The writing still had the mix of clever, not-as-clever-as-it-thinks and just plain irritating, but leaning more towards the first.

"A Most Troublesome Woman" is the framing sequence, and my favourite art in the book. I'm just a sucker for Vess's work, and he's a good combination with Kaluta (I think the only previous time the worked together was on some minor STARSTRUCK related stuff). The writing strikes a few sour notes, and I'm not sure on the chronology at all (I'm pretty that in the real world the story of the 1001 Nights far pre-dates when this story could take place, but I'm not quite up on my Fables-logic of what influenced what).

"The Fencing Lessons" is a long story that combines the "what happened next" and "what really happened" concepts for the story of Snow White. It's kind of predictable, and I'll give Willingham the benefit of the doubt and assume he didn't intend for the ending to a surprise to anyone. John Bolton's art it pretty good, although a disappointment considering how much I like some of his older work.

"The Christmas Pies" takes off from animal fables, showing what happens in the forest when the Adversary tries to take over. Nicely designed by the ever-versatile Mark Buckingham and a smart story with a twist I didn't see coming.

"A Frog's Eye View" is a short bit drawn by James Jean, who also does the covers to a lot of FABLES stuff. Gorgeous little story about the aftermath of a princess kissing a frog, though the actual story didn't really interest me.

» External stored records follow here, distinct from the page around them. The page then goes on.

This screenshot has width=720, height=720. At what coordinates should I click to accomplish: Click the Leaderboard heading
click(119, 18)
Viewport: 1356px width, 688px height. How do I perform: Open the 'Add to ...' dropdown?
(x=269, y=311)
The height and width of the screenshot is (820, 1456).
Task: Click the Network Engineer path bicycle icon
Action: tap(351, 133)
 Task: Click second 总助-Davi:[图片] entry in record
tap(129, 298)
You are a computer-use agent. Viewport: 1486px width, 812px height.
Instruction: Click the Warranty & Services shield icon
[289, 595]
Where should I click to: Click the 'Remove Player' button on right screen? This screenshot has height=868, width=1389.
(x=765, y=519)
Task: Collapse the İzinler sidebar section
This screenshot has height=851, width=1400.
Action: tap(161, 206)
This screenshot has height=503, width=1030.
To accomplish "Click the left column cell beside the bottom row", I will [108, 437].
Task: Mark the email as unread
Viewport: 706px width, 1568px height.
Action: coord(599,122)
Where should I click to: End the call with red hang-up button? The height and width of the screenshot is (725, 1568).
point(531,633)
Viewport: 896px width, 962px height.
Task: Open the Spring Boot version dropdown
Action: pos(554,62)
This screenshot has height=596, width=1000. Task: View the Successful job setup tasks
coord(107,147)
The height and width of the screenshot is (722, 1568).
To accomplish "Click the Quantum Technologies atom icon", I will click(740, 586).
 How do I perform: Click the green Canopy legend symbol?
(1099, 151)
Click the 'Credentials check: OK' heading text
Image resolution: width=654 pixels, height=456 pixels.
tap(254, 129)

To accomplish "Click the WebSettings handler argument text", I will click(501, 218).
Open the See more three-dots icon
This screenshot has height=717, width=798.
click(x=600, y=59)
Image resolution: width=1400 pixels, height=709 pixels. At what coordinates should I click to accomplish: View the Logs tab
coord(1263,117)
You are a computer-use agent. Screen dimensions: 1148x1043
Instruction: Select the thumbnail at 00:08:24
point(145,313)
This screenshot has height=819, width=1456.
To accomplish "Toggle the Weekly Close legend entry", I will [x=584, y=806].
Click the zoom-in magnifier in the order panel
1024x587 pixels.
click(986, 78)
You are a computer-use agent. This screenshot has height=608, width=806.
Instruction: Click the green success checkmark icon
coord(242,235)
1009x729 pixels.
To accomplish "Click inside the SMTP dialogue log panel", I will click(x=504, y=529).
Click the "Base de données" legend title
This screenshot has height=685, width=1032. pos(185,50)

"The Runt" is my overall favourite story in the book, with some great art by Mark Wheatley, and presenting the origin of the "Bigby Wolf"/"Big Bad Wolf" character in the series. In typical FABLES fashion, he's the source for virtually every wolf character in any public domain fantasy story, and there are some clever twists on some of those. Wheatley's expressive style really sells it.


"A Mother's Love" is a short little story about fighting rabbits and a reverse of the usual "Frog Prince" type curse. Fortunately short at just three pages, so it makes its point quickly and doesn't wear out its welcome. Attractive artwork by Derek Kirk Kim completes the package.

"Diaspora" is another tale of Snow White, this time with her sister Rose Red (mixing a few fairy tales together), on the run from the Adversary and encountering a witch in the ruins of a house made of gingerbread. This one is pretty much just a story fragment in the larger FABLES tapestry, so doesn't work as well as I imagine it would knowing the series. Some nicely off-kilter art by Tara McPherson, though.

"The Witch's Tale" takes place in the middle of the above story, as the Witch gives her life story in a story drawn by Esao Andrews. As it goes in FABLES, she's the Witch character in any number of stories, although with far darker twists.

"What You Wish For" is a two-page story by Brian Bolland, which I guess fills his quota of non-cover and non-Mr. Mamoulian comic book art for at least a year (is anyone else surprised that we aren't still waiting for CAMELOT 3000 to end?). No real point to the story, but it's pretty enough to look at.

"Fair Division" is drawn by Jill Thompson and explores another region of the Fables lands under attack, this time that of King Cole and his talking animal subjects. Nice little piece, although the ending is another one of those that probably only makes sense if you read the series.

So a pretty solid book, well worth taking a look at. Doesn't really convince me to read the on-going series, but I'm more inclined to give them a look someday.